Mike malah diam. Anak itu terlihat tengah sibuk berpikir.
Cade merasa terpesona sebentar. Sebelumnya dia tidak menyadari betapa cantik dan imutnya anak perempuan ini.
Lelaki hebat Axton itu merendahkan tubuhnya, membungkuk pada Mika yang berada lebih dekat dari jangkauannya. Tangannya bergerak menyentuh rambut gelap ikal itu.
Ini terasa ajaib. Tiba-tiba saja dia menjadi seorang ayah dari sepasang anak kembar. Tanpa sebuah tes pun, dia tidak akan membantah darah yang mengalir di tubuh keduanya adalah darahnya. Dia malah khawatir kalau mereka ternyata tidak memiliki hubungan sama sekali.

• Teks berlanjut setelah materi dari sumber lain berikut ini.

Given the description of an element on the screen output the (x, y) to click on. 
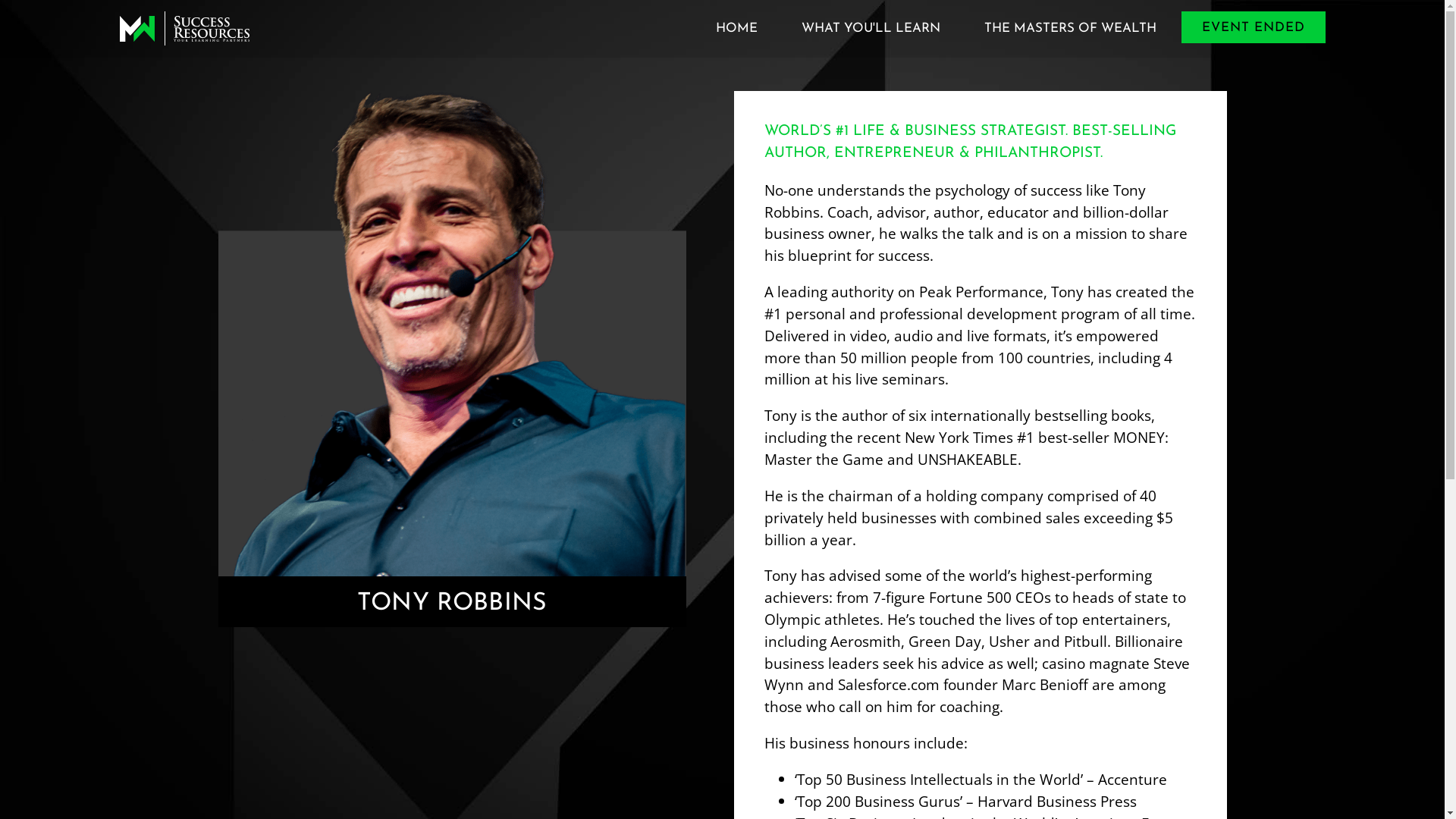
THE MASTERS OF WEALTH Element type: text (1069, 28)
  Element type: text (184, 28)
HOME Element type: text (735, 28)
EVENT ENDED Element type: text (1253, 27)
WHAT YOU'LL LEARN Element type: text (870, 28)
Given the description of an element on the screen output the (x, y) to click on. 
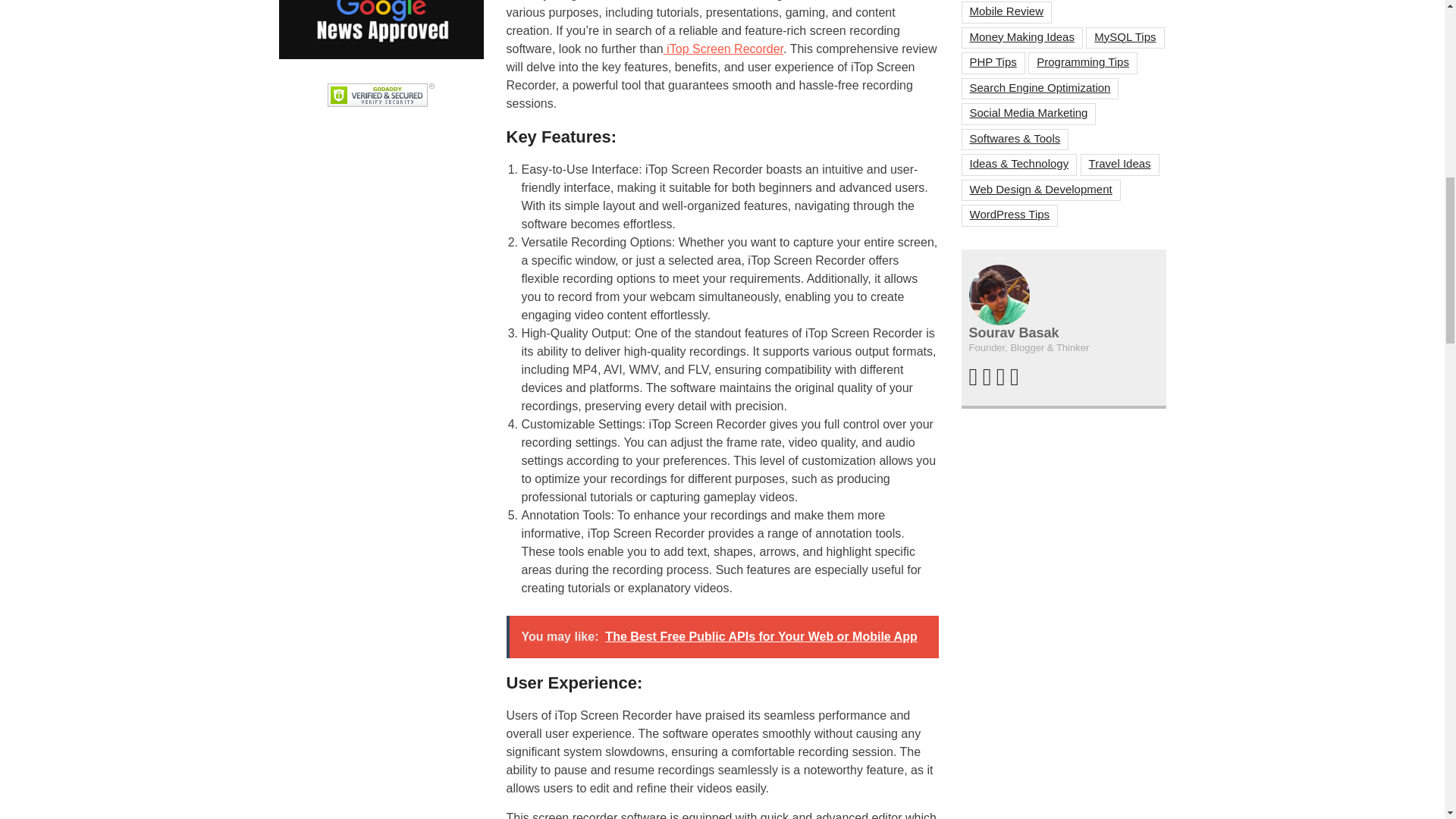
iTop Screen Recorder (723, 48)
Given the description of an element on the screen output the (x, y) to click on. 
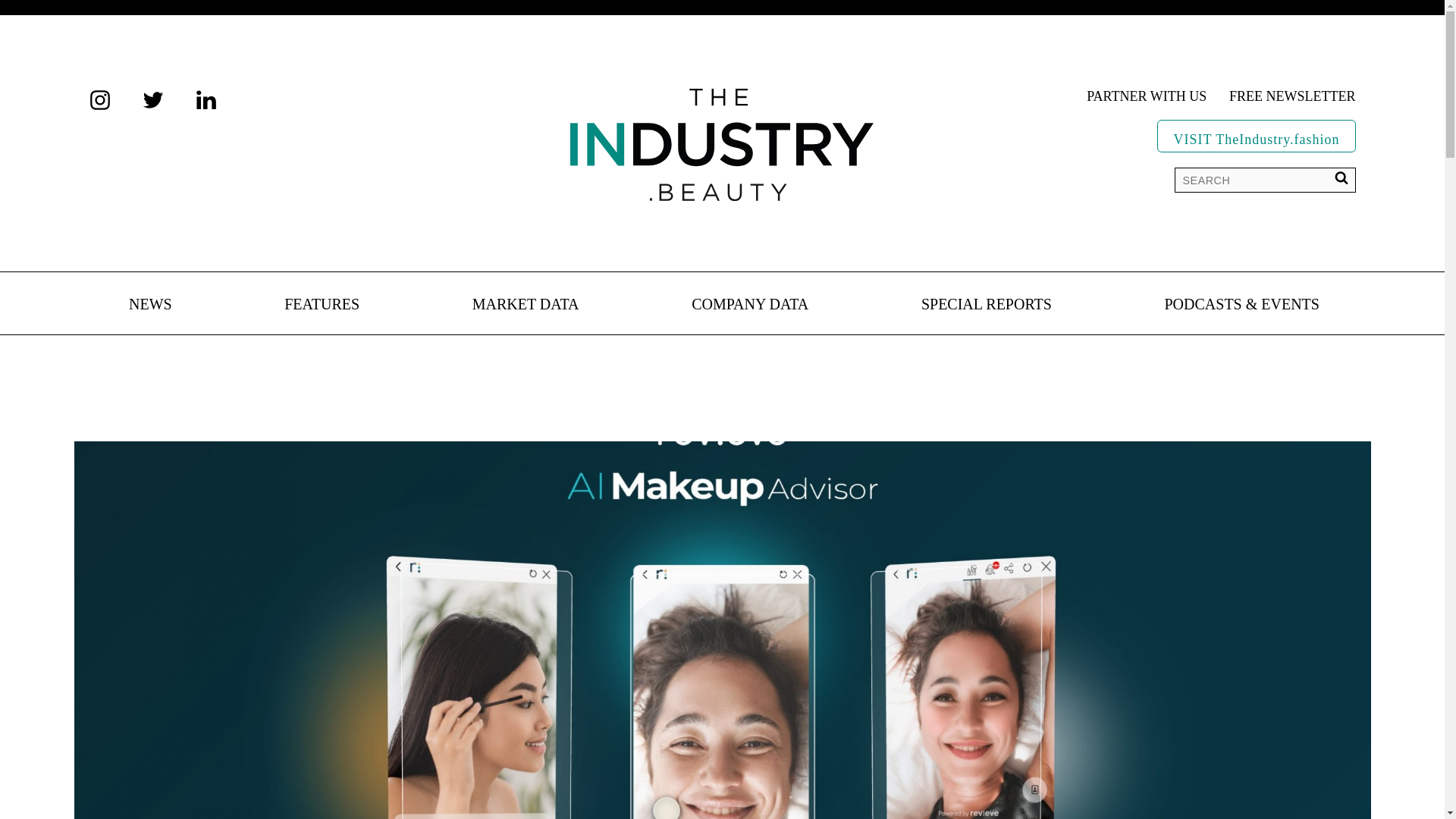
COMPANY DATA (749, 305)
NEWS (150, 305)
FEATURES (321, 305)
VISIT TheIndustry.fashion (1256, 135)
SPECIAL REPORTS (986, 305)
Go (22, 15)
MARKET DATA (525, 305)
FREE NEWSLETTER (1291, 96)
PARTNER WITH US (1146, 96)
Given the description of an element on the screen output the (x, y) to click on. 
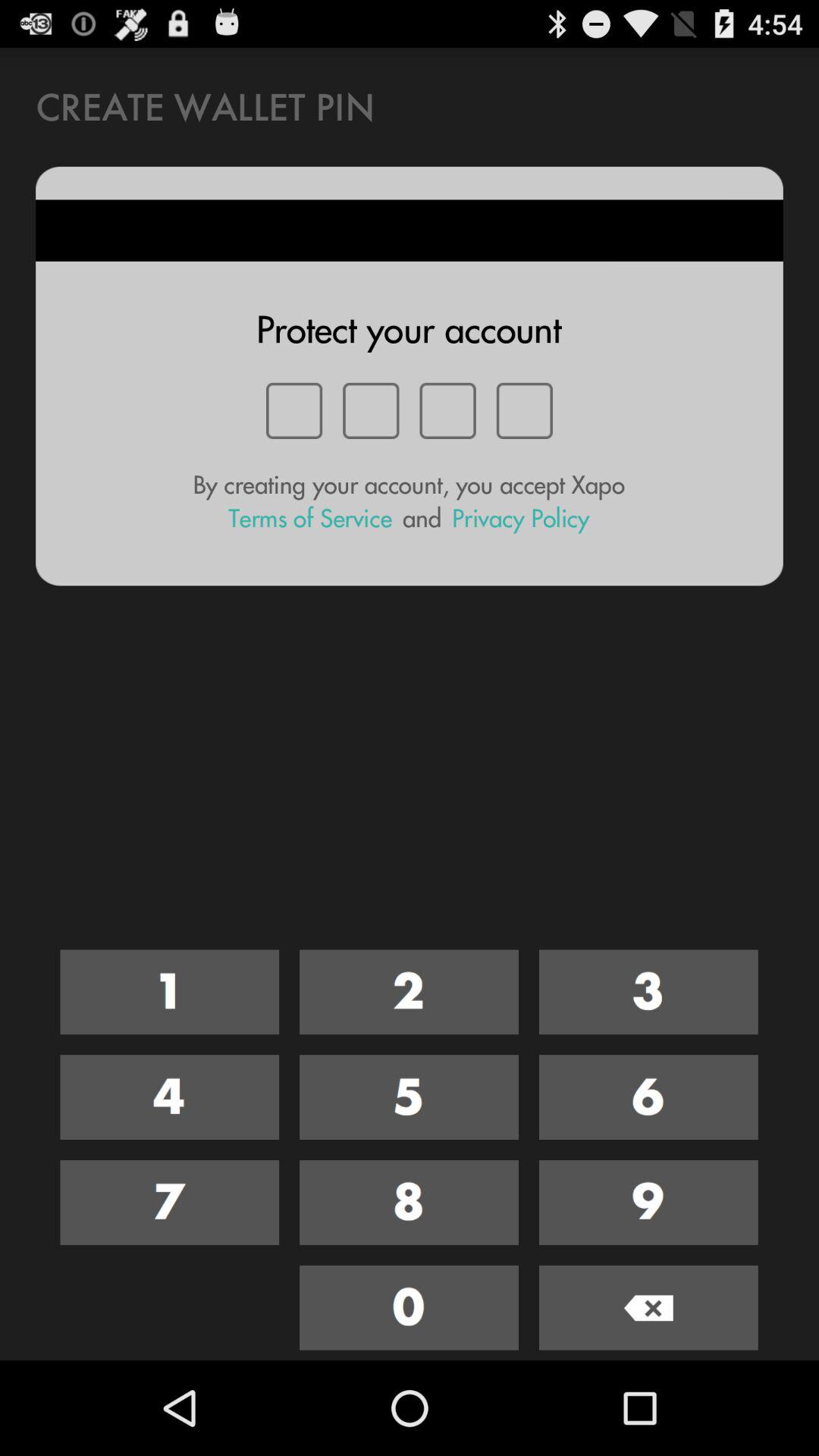
eight (408, 1202)
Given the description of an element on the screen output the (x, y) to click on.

“Hallo, sayang. Bagaimana keadaanmu? Senang bisa bertemu kembali. Kali ini daddy janji kita tidak akan berpisah lagi.” Sikap Cade yang semula dingin kini mencair. Dia jarang menunjukkan kehangatan pada siapa pun.
“Apa kau ke sini untuk menjemput kami?” Mike tiba-tiba menyela.
Cade mengangkat pandangannya dari Mika. Dia melihat reflika dirinya saat masih kecil pada Mike.
“Tentu saja. Daddy akan menebus waktu-waktu yang kalian lewati tanpa daddy. Mulai saat ini apa pun yang kalian inginkan akan daddy berikan.”
“Kalau begitu mommy juga harus ikut kami. Kami tak akan meninggalkan mommy tinggal sendirian di sini.” Mike mengutarakan keinginannya.